Queen of Diamonds Summary
Ray, a tall, thin, fifteen-year-old, is visiting her Native American mother in the hospital. As the two play cards, Ray realizes that Christine, her mother, cheats in order to win. Ray also notices that her mother seems suddenly smaller, as though she had shrunk. The daughter thinks to herself that this hospital visit might be different, that Christine really might have a disease. Christine’s changed image, however, is a result of her husband’s having entered the room. Elgin, Ray’s father, is an African American who has not spoken to Ray in six months.
Although both Ray and Christine exhibit signs of hope that Elgin will stay, he says he has come to return his wife’s car. Christine begs him to keep the car in order to pick her up when she is released from the hospital, but Elgin declines. Christine grows furious in the face of Elgin’s indifference. Ray, who relates the story, understands that Christine expects Elgin to reconsider. Elgin backs out of the room and Ray flees too, to avoid her mother’s furor. Later, as she crosses the hospital parking lot, Ray sees someone trying to break into her mother’s car. Only after she karate-chops the would-be thief does Ray realize it is her mother in disguise.

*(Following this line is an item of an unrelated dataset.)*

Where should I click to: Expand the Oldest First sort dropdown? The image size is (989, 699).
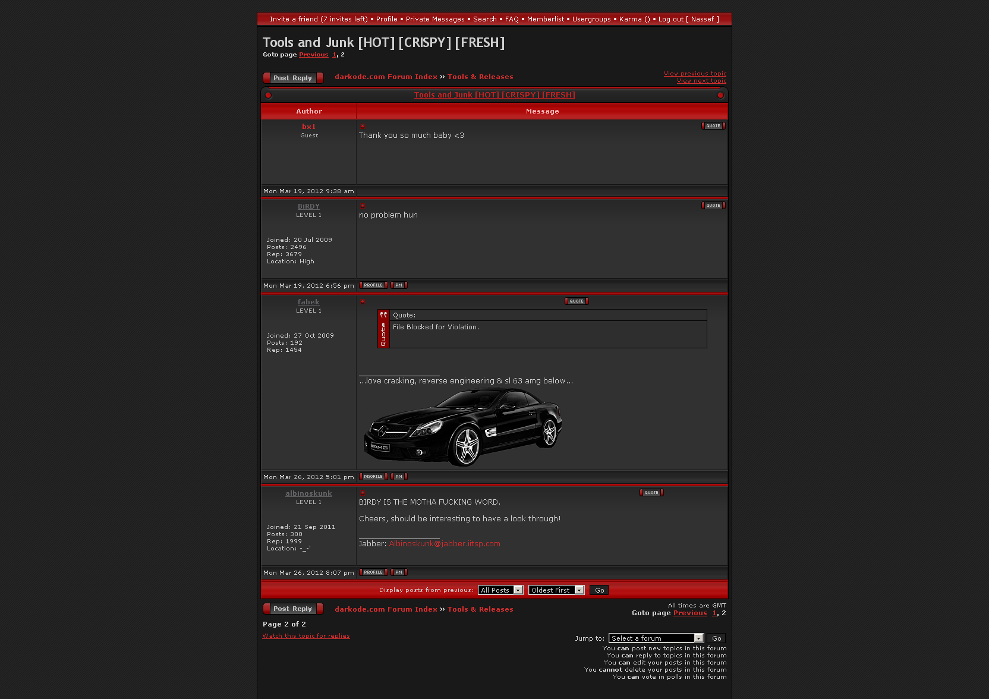click(x=556, y=590)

Christine tells Ray that the only thing she has that is worth anything is her car insurance, and because she has been reduced by Elgin to nothing, she plans to commit suicide so Ray can collect the benefits. Ray responds by calling Christine’s bluff. She tells her mother she is sure Christine is headed for Tacoma, where she always threatens to go when she is depressed, although she never actually goes.

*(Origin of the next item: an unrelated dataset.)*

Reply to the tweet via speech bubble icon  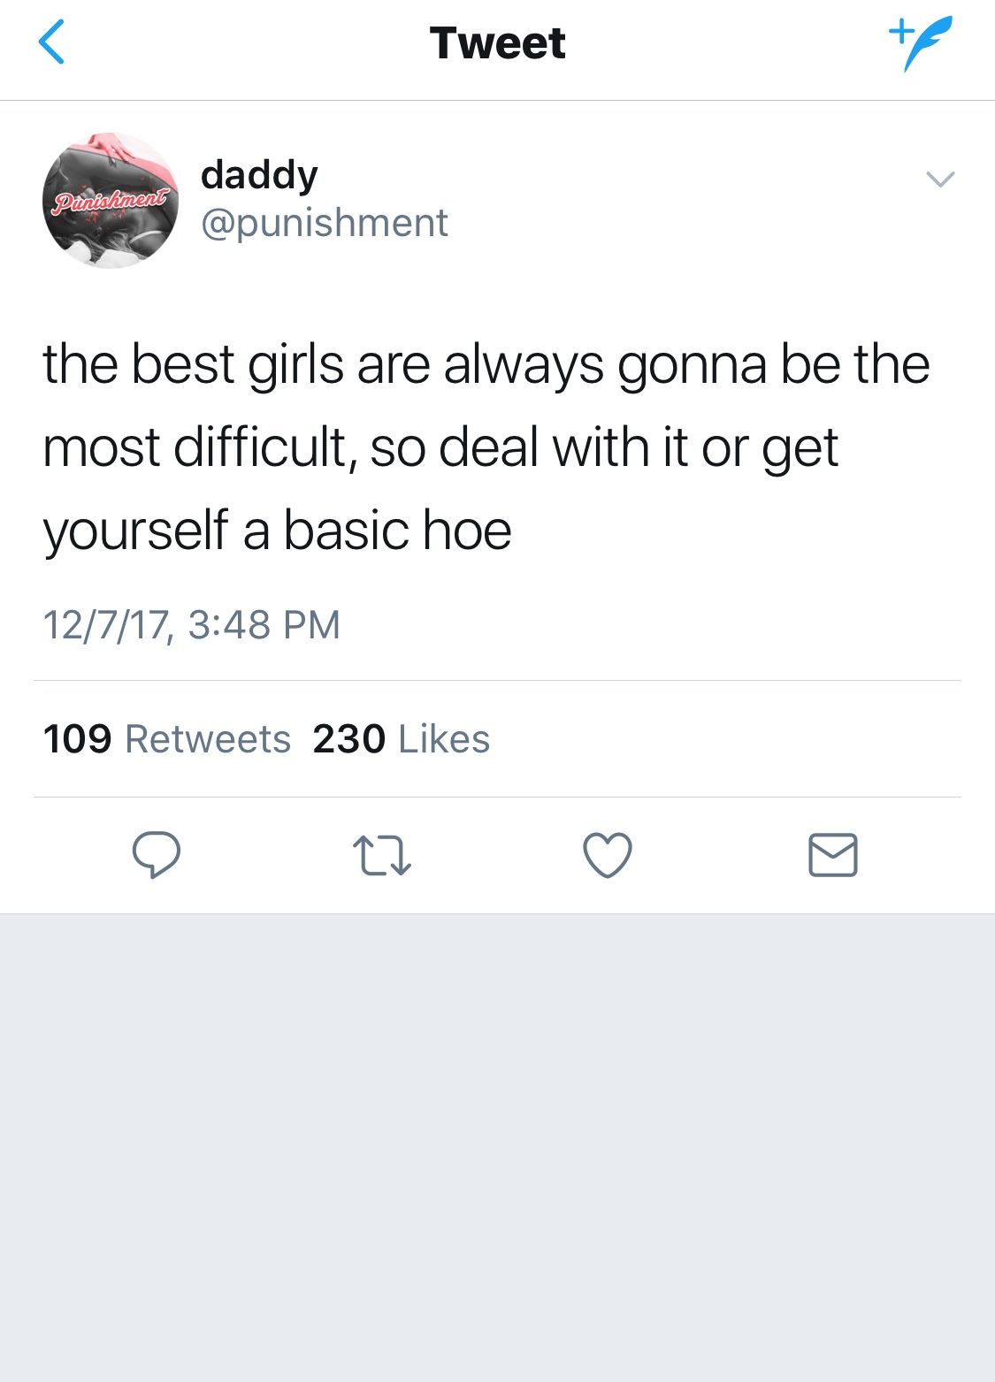click(x=157, y=855)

Christine drives to Tacoma, accompanied by Ray, who refuses to remain behind. When they reach the park in Tacoma, Christine tries to get Ray out of the car, but Ray won’t move. She tells Christine, “You win. . . . Go for it. I just hope the policy is paid.” Christine hesitates, but turns her key in the ignition. Out of gas, the car will not start.
After a few awkward moments, Ray and her mother laugh at the irony and the futility of their situation, and walk together to a gas station.